Everyday Citizenship for Young Children at a Faith-Based School: An Ethnographic Study

Open Access
- Author:
- Olgun Baytas, Muge
- Graduate Program:
- Curriculum and Instruction
- Degree:
- Doctor of Philosophy
- Document Type:
- Dissertation
- Date of Defense:
- June 17, 2021
- Committee Members:
- Stephanie Schroeder, Major Field Member
Kimberly Powell, Co-Chair & Dissertation Advisor
David Gamson, Outside Unit & Field Member
Allison Henward, Major Field Member
Gail Boldt, Co-Chair & Dissertation Advisor
Kimberly Anne Powell, Program Head/Chair - Keywords:
- Ethnographic research
Faith-based school
Early childhood education
Citizenship education
Values education - Abstract:
- This dissertation research draws data from an ethnographic study that examined how faith-based schools promote citizenship and provide an environment through school values which are formally and informally represented in teacher talk and curriculum as well as in the school program.
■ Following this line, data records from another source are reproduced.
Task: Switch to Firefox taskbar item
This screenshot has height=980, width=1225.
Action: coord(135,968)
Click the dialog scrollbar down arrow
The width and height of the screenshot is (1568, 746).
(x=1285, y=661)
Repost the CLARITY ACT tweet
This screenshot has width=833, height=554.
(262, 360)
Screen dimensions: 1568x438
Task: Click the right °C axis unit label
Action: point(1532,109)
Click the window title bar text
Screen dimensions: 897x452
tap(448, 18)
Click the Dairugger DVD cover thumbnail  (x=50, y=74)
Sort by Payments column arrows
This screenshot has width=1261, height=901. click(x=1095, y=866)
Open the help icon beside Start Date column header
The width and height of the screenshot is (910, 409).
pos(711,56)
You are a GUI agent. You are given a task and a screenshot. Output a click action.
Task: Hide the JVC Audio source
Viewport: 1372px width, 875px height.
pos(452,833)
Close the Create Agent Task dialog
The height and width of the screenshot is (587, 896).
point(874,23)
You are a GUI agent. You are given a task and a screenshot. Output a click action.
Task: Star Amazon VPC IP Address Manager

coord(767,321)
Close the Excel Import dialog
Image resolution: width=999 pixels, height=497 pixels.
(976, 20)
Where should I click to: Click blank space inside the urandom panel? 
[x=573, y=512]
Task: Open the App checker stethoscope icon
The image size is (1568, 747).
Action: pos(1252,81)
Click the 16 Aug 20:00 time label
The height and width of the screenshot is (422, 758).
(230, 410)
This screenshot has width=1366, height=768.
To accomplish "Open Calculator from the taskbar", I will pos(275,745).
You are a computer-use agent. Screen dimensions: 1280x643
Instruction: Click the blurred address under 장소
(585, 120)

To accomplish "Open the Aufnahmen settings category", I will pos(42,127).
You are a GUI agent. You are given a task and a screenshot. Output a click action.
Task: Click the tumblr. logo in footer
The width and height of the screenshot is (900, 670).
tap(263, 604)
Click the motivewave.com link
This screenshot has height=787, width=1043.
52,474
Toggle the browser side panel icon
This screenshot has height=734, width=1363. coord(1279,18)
I conduct my research in two Kindergarten/1st grade multiage classrooms at the Quaker school in the Northeastern United States to understand how the school’s values, which are formally and informally represented in teachers’ talks and curricula, are embodied, enacted, supported, and contradicted in the relationships between teachers and students. In addition, I work to understand how the teacher’s approach to the curriculum may produce different and inequitable outcomes related to the children’s senses of intellectual, capacity, and emotional well-being as well as children’s understanding of being a citizen. Therefore, my dissertation research attempts to show how an early childhood educational ethnography theorized through a poststructural analytic perspective can produce new approaches to pedagogical practices pertaining to the field of citizenship education. By post-structural analysis, I mean how the shared sets of ideas about citizenship education through the politics of knowledge come to dominate our understandings and actions and mask the invisible power in the school environment and contribute to inequities in it.